The Pearl Harbor bombing was one of the landmark events of the 20th century and marked the beginning of the fall of an empire. 9/11 was ultimately upstaged by a lousy hurricane. (9/11 didn’t result in the loss of a city. Katrina did.)
That’s true. And consider the much greater number of people who had a real, personal connection to September 11th. Almost 3,000 people died, so tens or hundreds of thousands of people knew someone who was killed at the Trade Center, Pentagon or Flight 93. I understand, to my limited ability, the way people felt about Kennedy in 1963. But most of the people who cared about him had only seen him on TV.
People can make movies about whatever they like, but this seems so exploitative and trashy. The fact that people are making movies out of September 11th less than five years later is a sign of several different kinds of bankruptcy.
United Flight 93? I thought they changed the title back to Snakes on a Plane!
For real, this is ridiculous. It should be against the rules of Hollywood to make a movie out of a real life national tragedy less than 20 years later. The only people who want to relive that experience are those who want to use it for their own purposes.

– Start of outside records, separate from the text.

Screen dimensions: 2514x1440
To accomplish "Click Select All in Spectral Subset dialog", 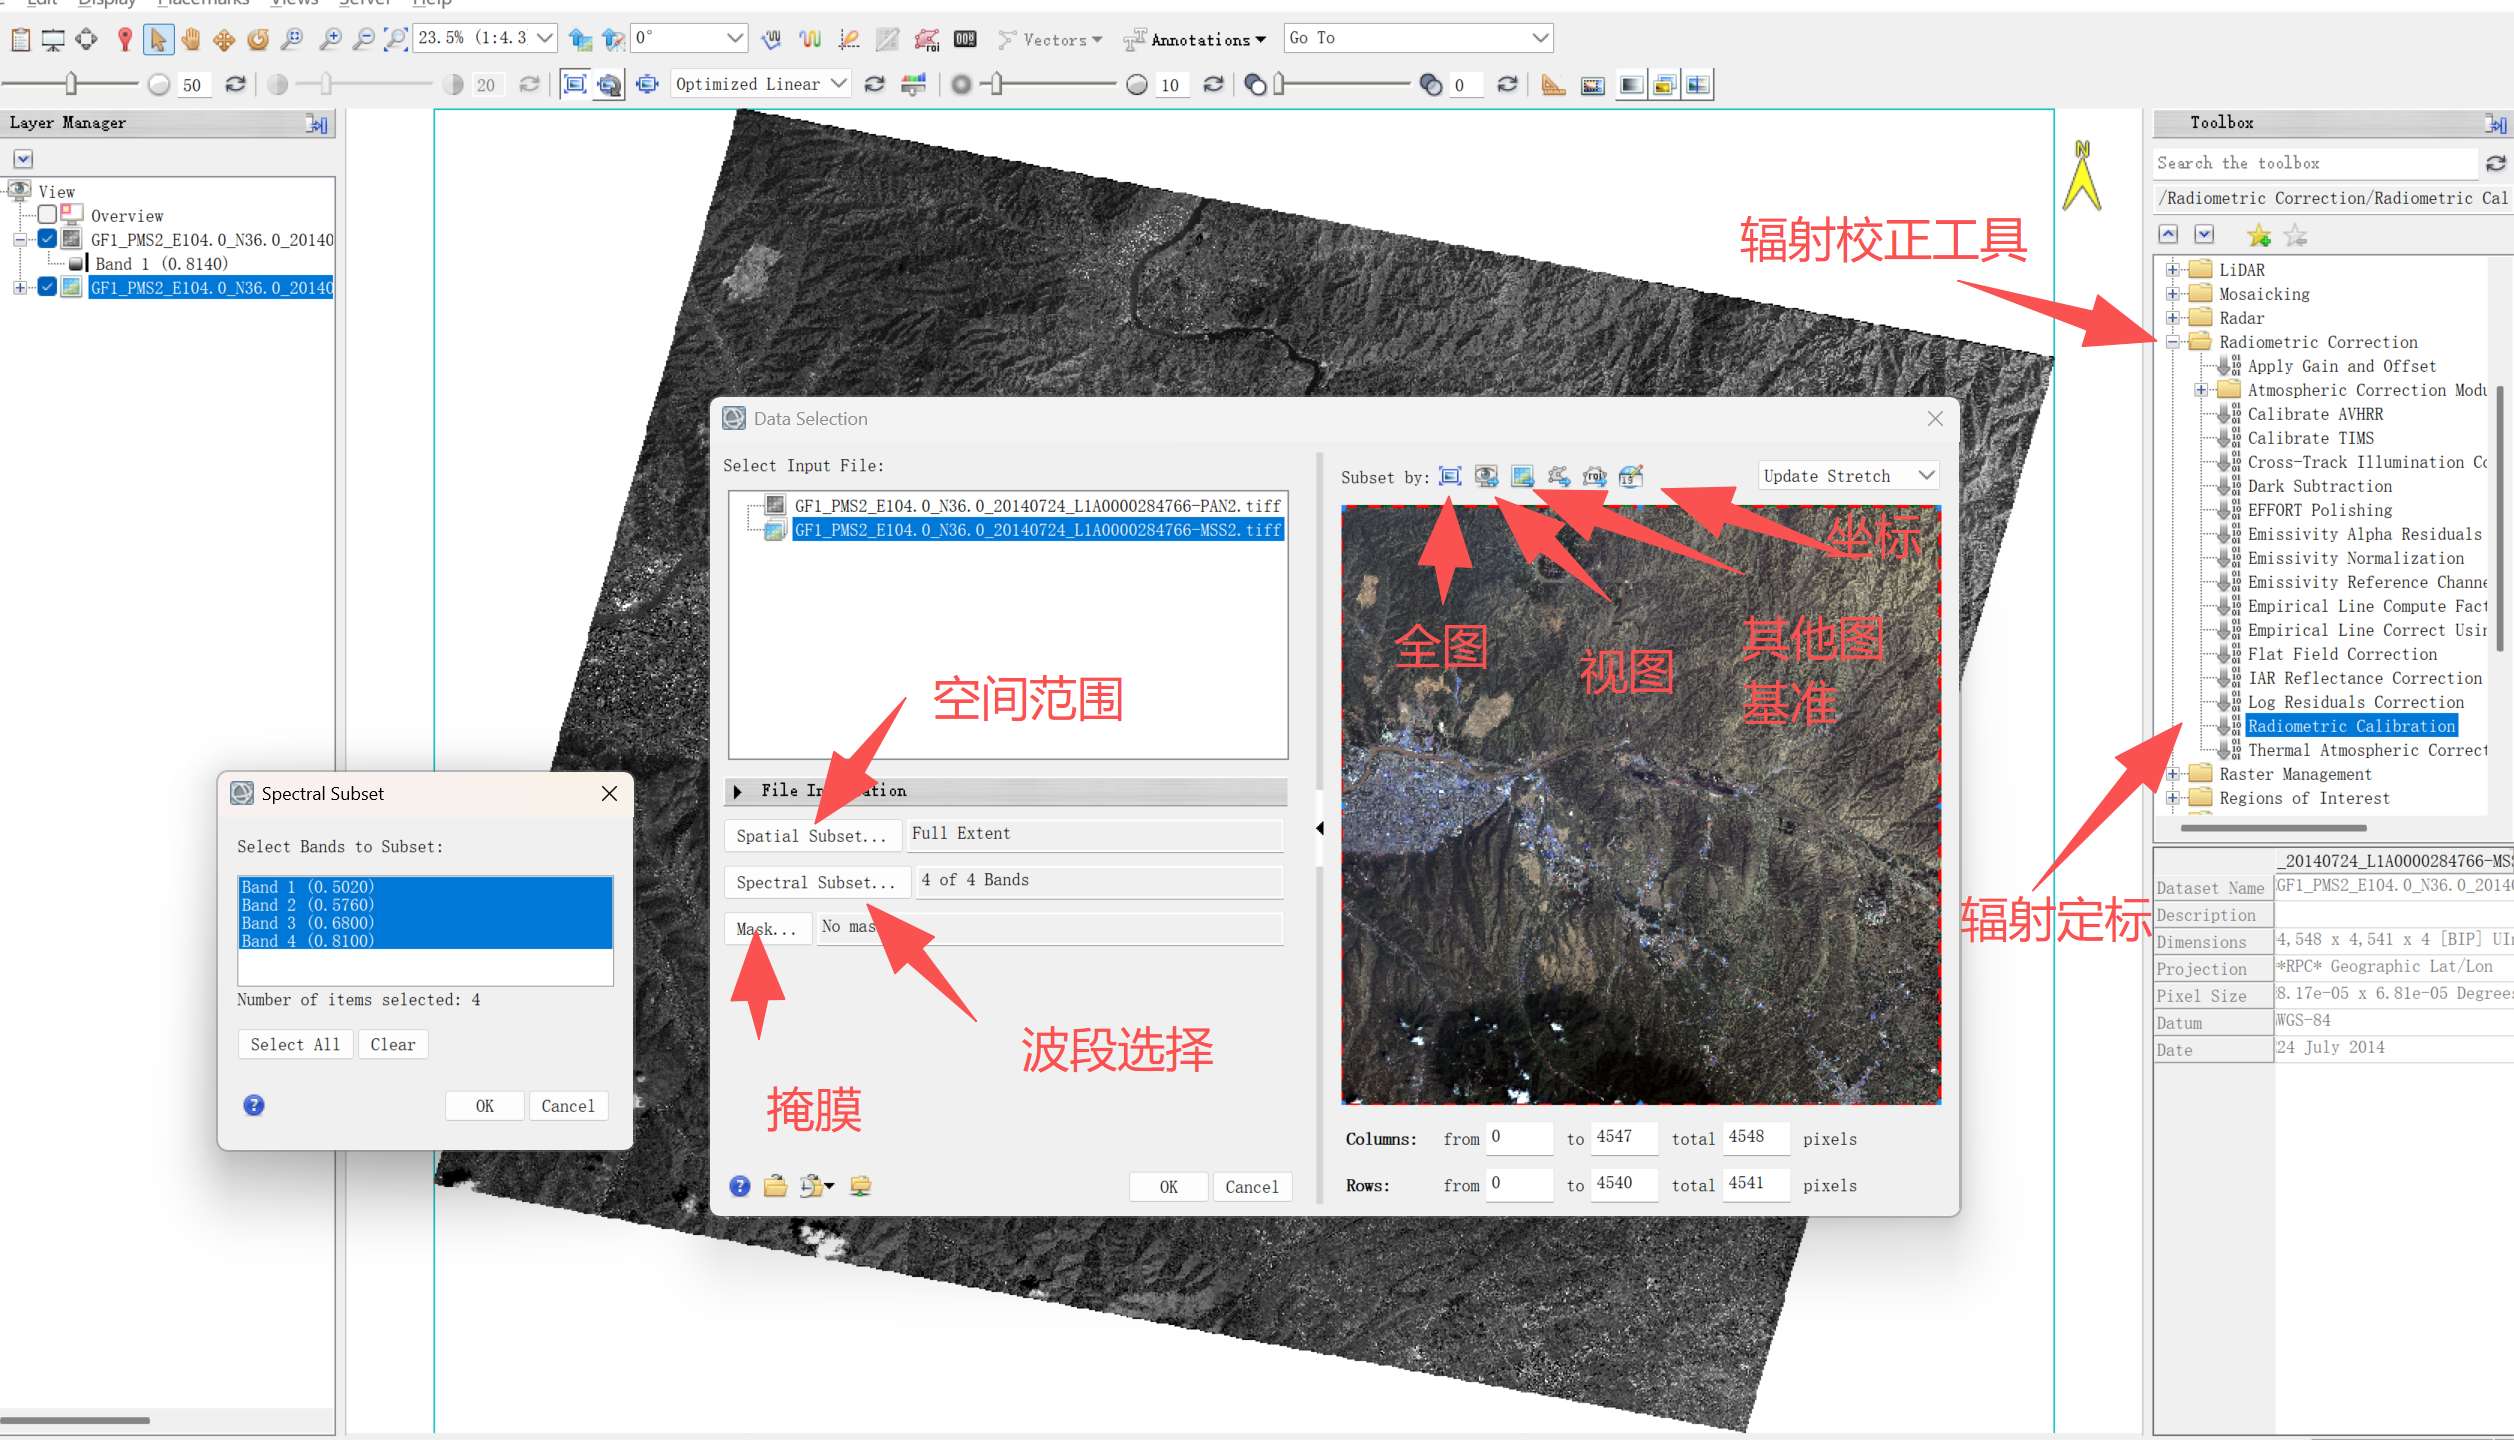I will pos(295,1044).

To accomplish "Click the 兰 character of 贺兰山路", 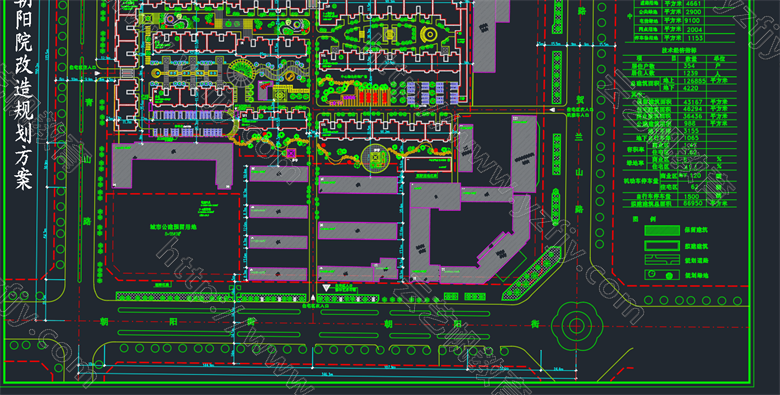I will pos(579,136).
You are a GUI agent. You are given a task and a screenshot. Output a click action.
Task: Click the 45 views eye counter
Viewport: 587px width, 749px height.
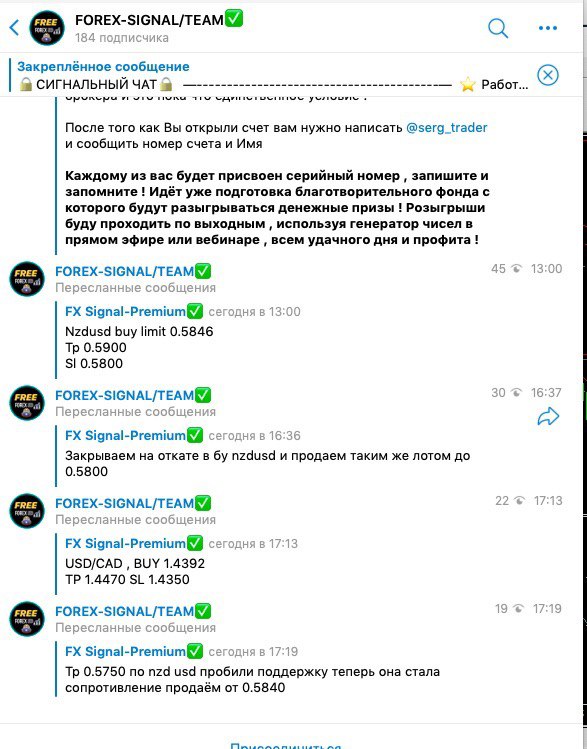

I hope the films tank, but something tells me that lots of middle American conservatives will turn out because “it’s patriotic.” I can only hope that NYC theaters decide not to show it…I don’t think it would do very well here.
Well, millions of people knew people who died in the Holocaust, yet amazingly enough people still make movies about it (although I don’t know when the first one appeared.) Some Holocaust movies are very good, and some are very awful. Why should this be any different? Sure, these movies will probably suck great goat ass, but I don’t know why the subject ought to be off limits.
I won’t be watching it. I might watch that adaption of No True Glory about Fallujah if it winds up getting made (and doesn’t get mutated into an anti-war screed in the process).
I think I asked the question here, if in 100 years or so someone would make a movie about Sept 11 a la Titanic, when enough time had passed that the horror had faded away and all that was left was the fascination.
I saw it unfold on live TV. I wasn’t here for the live SDMB thread, but I have it bookmarked and I read it every year on the anniversary. I don’t need to see the movie.
Well, I did make a point of saying it’s not off-limits. And it shouldn’t be. That said, I don’t think people were making historical fiction films about the Holocaust five years after it ended. Judgment at Nuremberg was in 1961, but films with scenes in concentration camps? I’m open to cites, of course.
The fact that so little time has passed is only one factor. I doubt I’ll be any more interested in a movie like this (especially by Oliver Stone!) in 2011. While I’m sure millions of Americans knew people who died in the Holocaust, they didn’t watch them die on TV. And I’m sure that five years after the Holocaust, people weren’t sick and tired of hearing about it. The truth of what happened was probably still coming about, the news media was very different, and the American government didn’t use the Holocaust the way it’s used September 11th.